短短几日,荒字监被国子监司业周玉点名,不点名的斥责多次。林玉可以不管郑直在外边的所作所为,可是他是靠着国子监的考评晋升的。这么多次的斥责,到了年底,谁能保证不出啥惊世骇俗的考评?于是压力就来到了郑直这里。原本相安无事的二人,立刻没了曾经的温情脉脉,林玉开始对他横挑鼻子竖挑眼,走路先迈哪一条腿,对方都不满意。这还就算了,不晓得周玉从哪听到了即将开工的学舍,背后有郑直的股,如今已经让人告知孙汉,学舍工程暂停,国子监要重新考量工艺水准。这摆明了是找茬,建个学舍还要啥工艺水准。因此郑直今日是来找杨儒讨主意的。
“闻闻。”杨儒递给郑直一个小瓷瓶。
郑直打开闻了闻,似乎有些淡淡的香味,像是哪种花香,却又拿不准,像是好几种花香“这挺好闻,就是味道有些淡。”
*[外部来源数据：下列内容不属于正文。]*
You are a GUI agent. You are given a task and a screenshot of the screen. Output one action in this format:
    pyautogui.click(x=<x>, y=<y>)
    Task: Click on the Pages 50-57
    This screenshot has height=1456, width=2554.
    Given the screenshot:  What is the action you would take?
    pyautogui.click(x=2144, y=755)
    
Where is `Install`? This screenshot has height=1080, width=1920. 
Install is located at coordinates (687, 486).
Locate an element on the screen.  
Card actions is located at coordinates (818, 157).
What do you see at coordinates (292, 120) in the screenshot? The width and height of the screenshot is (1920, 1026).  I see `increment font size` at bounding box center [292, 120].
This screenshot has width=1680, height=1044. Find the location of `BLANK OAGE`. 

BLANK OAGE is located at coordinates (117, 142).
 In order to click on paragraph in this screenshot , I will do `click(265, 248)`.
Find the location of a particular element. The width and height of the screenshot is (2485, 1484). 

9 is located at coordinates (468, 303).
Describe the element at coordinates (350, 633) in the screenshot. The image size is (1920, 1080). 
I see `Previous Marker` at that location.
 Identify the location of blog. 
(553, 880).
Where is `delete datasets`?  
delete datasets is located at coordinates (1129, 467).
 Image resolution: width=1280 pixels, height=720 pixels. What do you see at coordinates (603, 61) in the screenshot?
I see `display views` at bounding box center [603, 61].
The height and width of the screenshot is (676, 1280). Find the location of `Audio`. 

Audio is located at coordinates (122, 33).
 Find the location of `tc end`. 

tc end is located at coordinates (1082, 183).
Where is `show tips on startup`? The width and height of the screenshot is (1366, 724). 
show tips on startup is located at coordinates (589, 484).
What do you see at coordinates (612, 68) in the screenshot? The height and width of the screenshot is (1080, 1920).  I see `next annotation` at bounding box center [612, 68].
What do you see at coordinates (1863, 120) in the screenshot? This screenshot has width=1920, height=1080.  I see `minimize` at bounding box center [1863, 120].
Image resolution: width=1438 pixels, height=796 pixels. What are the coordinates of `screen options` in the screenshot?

“我还在努力,给我一点时间,很快就会好的。”杨儒对郑直这次的观感不错“对了,老大找我什么事?”
“哦,你不是要找造冰的方子吗?”郑直拿出一张纸“俺找到了。”他对杨儒的帮助实在不大,因此才特意费了些心思,准备了一份见面礼。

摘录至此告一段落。